### TASK PROMPT
Skipping all pictures, please restate word for word the lines from the one that contains "1024x366 pixels. Task: Close" through the last line of the entries.

### DATA
=== Begin Enclosure ===

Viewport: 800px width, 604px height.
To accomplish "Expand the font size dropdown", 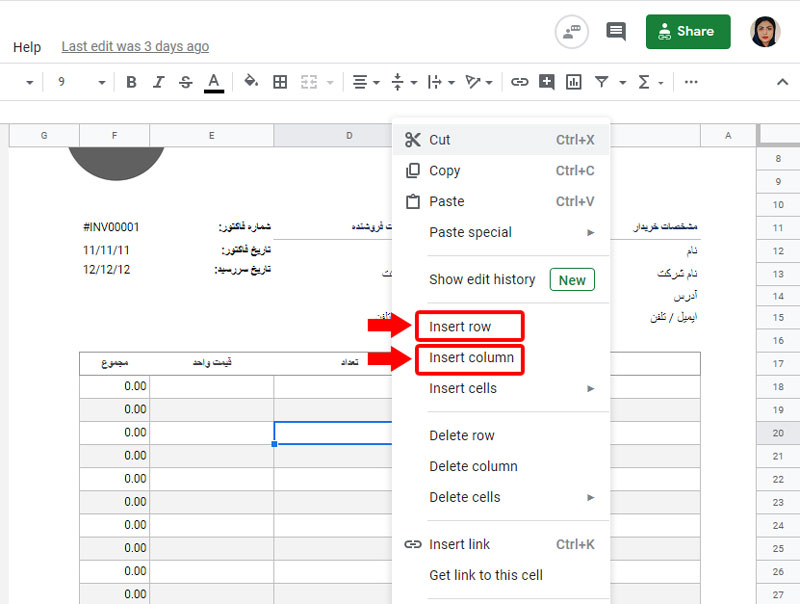I will (101, 82).
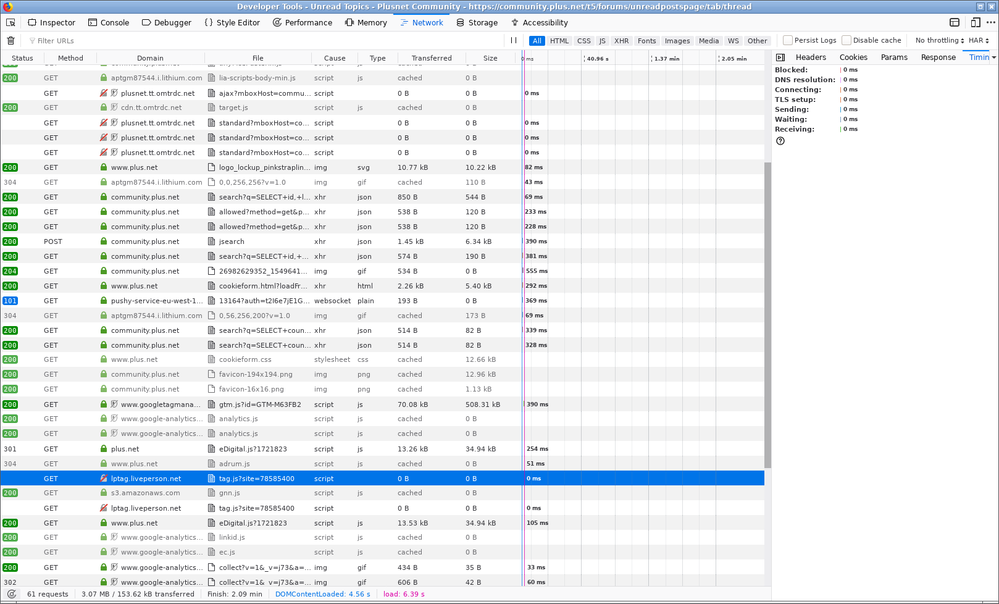Enable the Persist Logs checkbox

788,41
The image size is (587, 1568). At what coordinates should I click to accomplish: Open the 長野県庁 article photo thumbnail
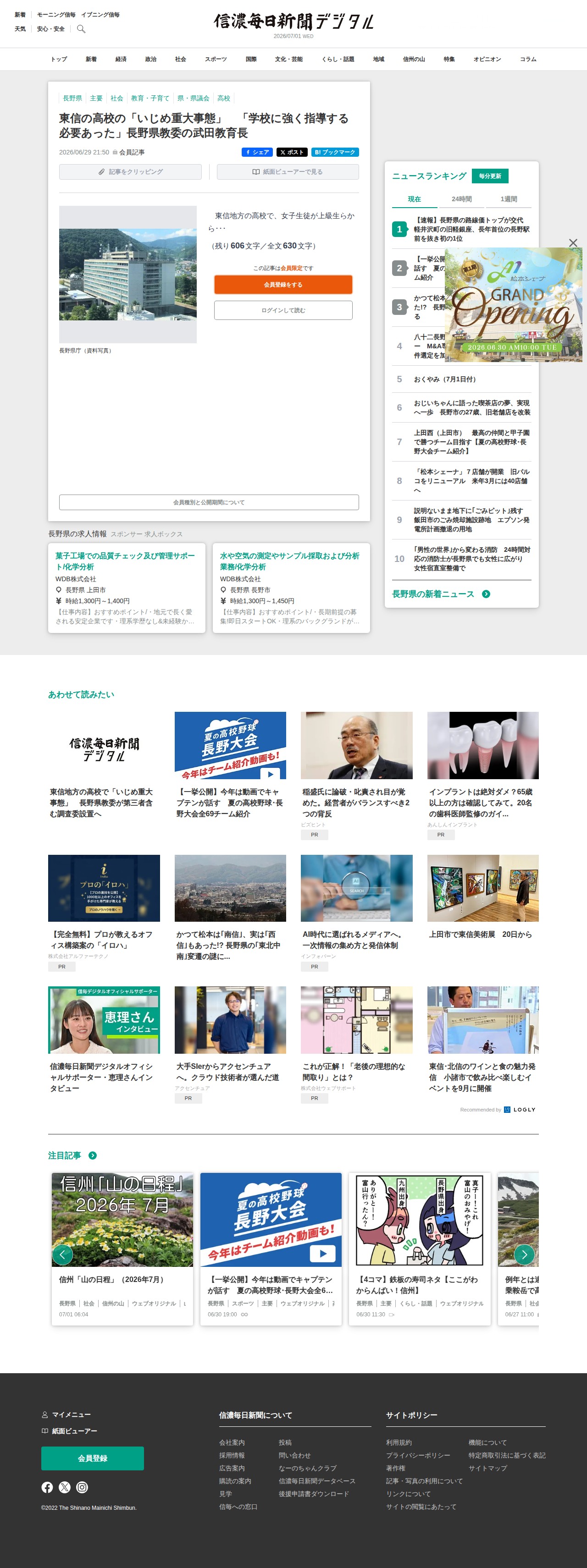click(x=128, y=275)
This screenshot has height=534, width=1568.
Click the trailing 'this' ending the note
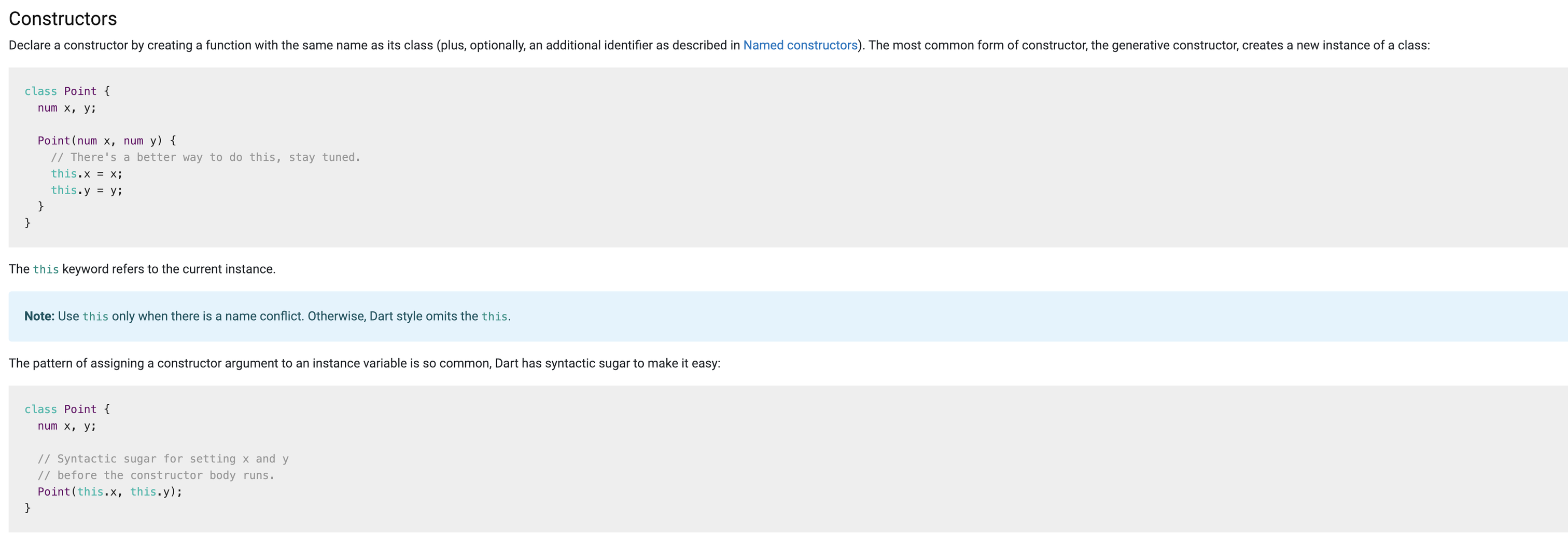coord(494,317)
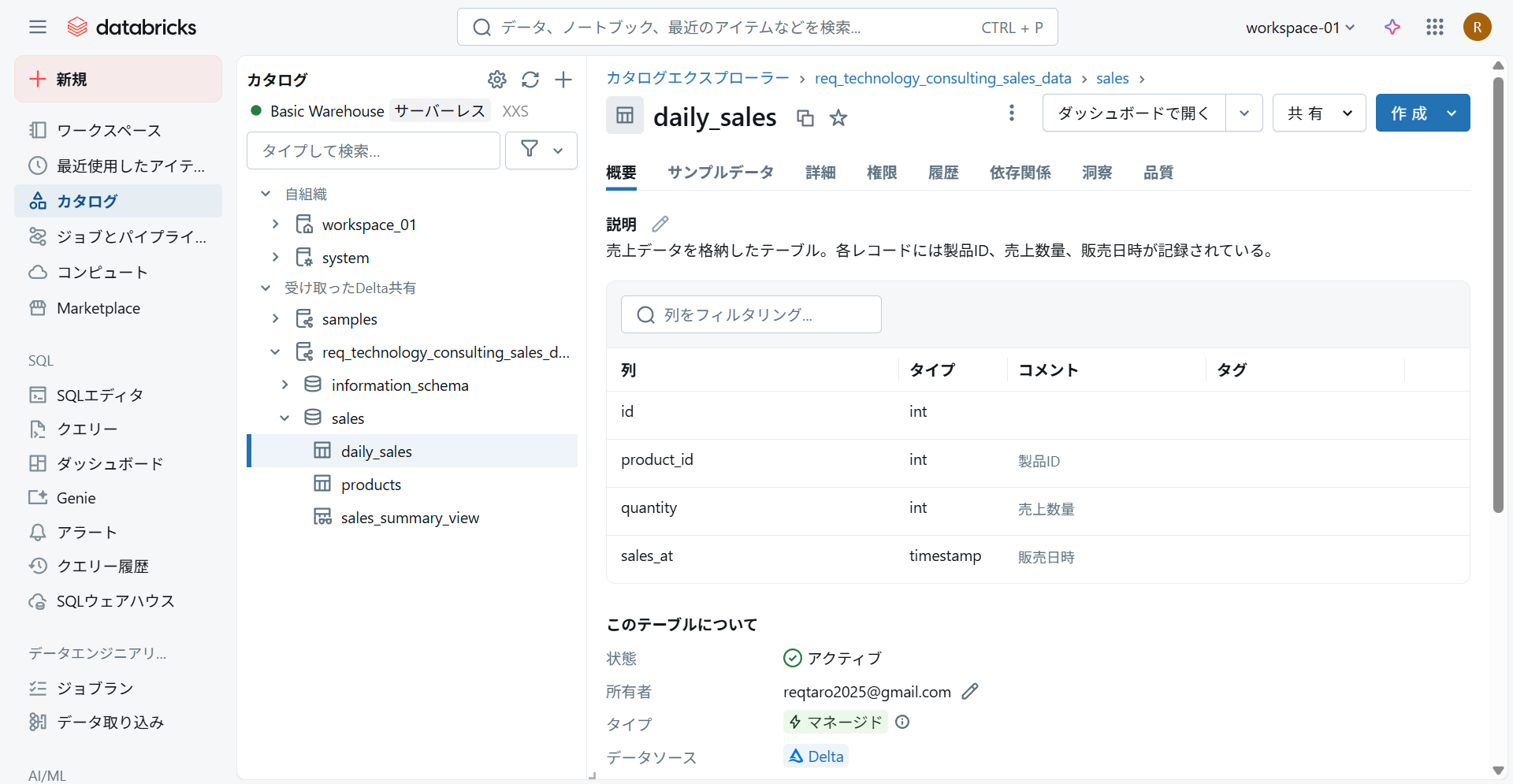Follow the sales breadcrumb link
The width and height of the screenshot is (1513, 784).
click(x=1112, y=78)
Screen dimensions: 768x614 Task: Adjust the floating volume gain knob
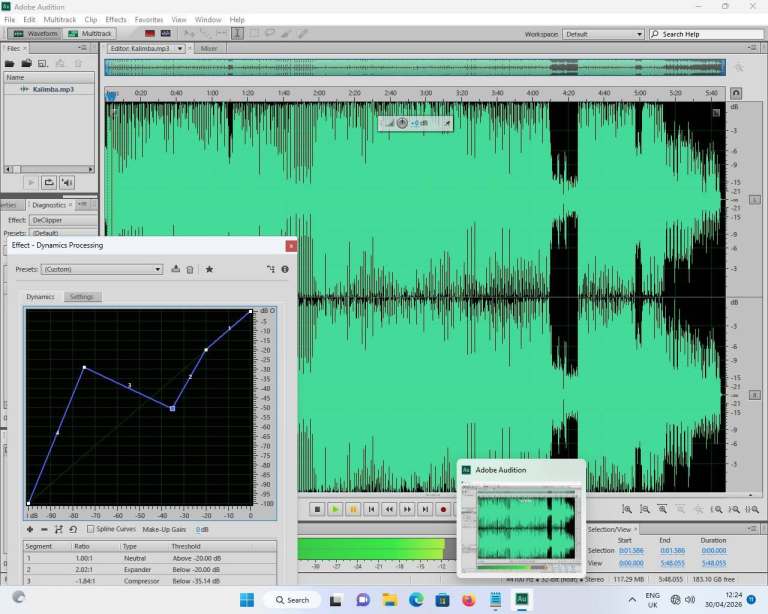coord(402,123)
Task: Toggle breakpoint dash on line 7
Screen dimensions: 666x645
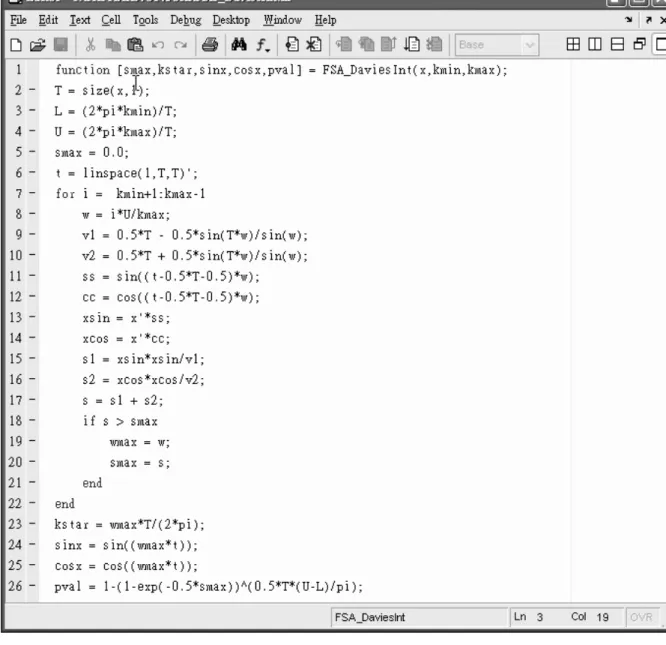Action: [x=32, y=193]
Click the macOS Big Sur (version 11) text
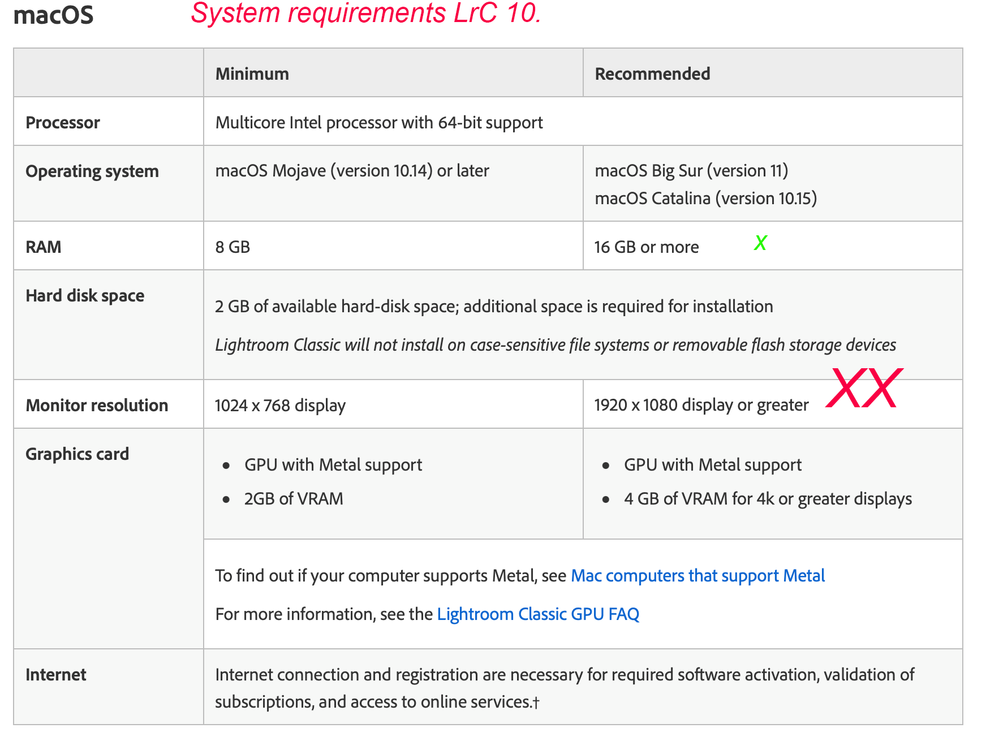The image size is (999, 741). (691, 171)
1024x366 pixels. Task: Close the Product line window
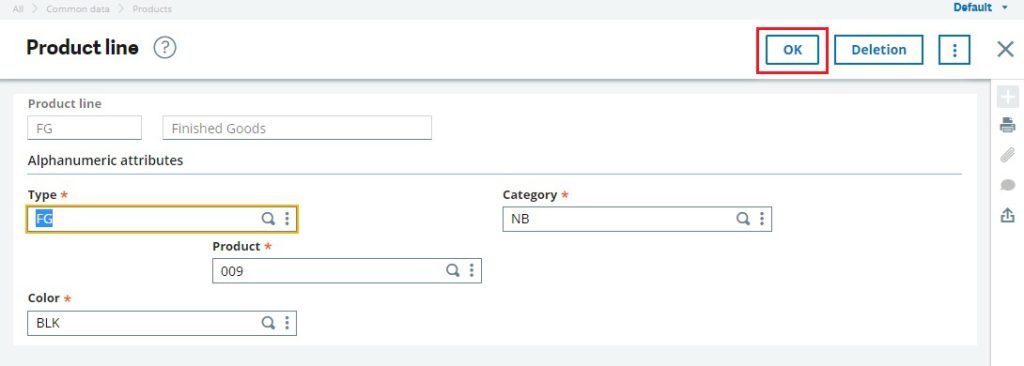[x=1005, y=49]
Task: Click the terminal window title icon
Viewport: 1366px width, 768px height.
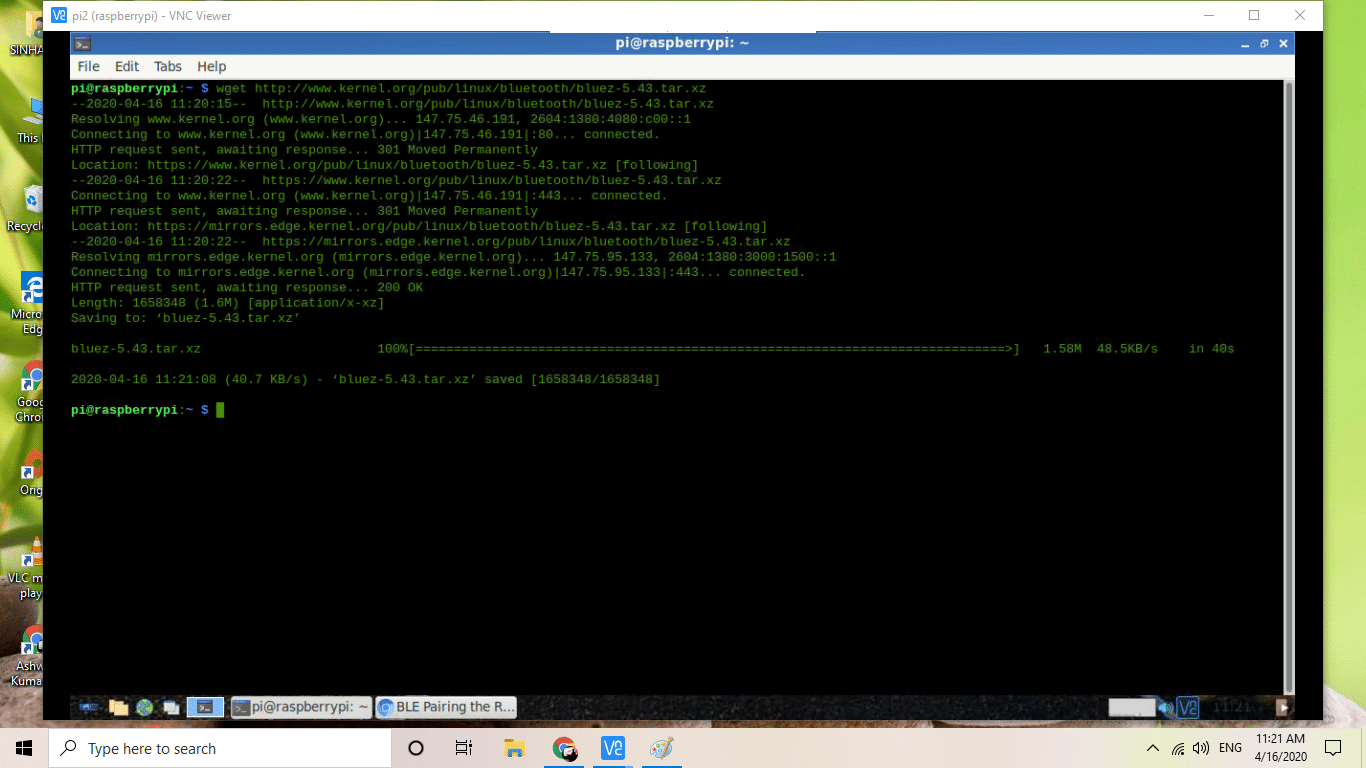Action: [x=83, y=43]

=== End Enclosure ===

### ANSWER FOR THE TASK
1024x366 pixels. Task: Close the Product line window
[x=1005, y=49]
Task: Click the terminal window title icon
Viewport: 1366px width, 768px height.
Action: [x=83, y=43]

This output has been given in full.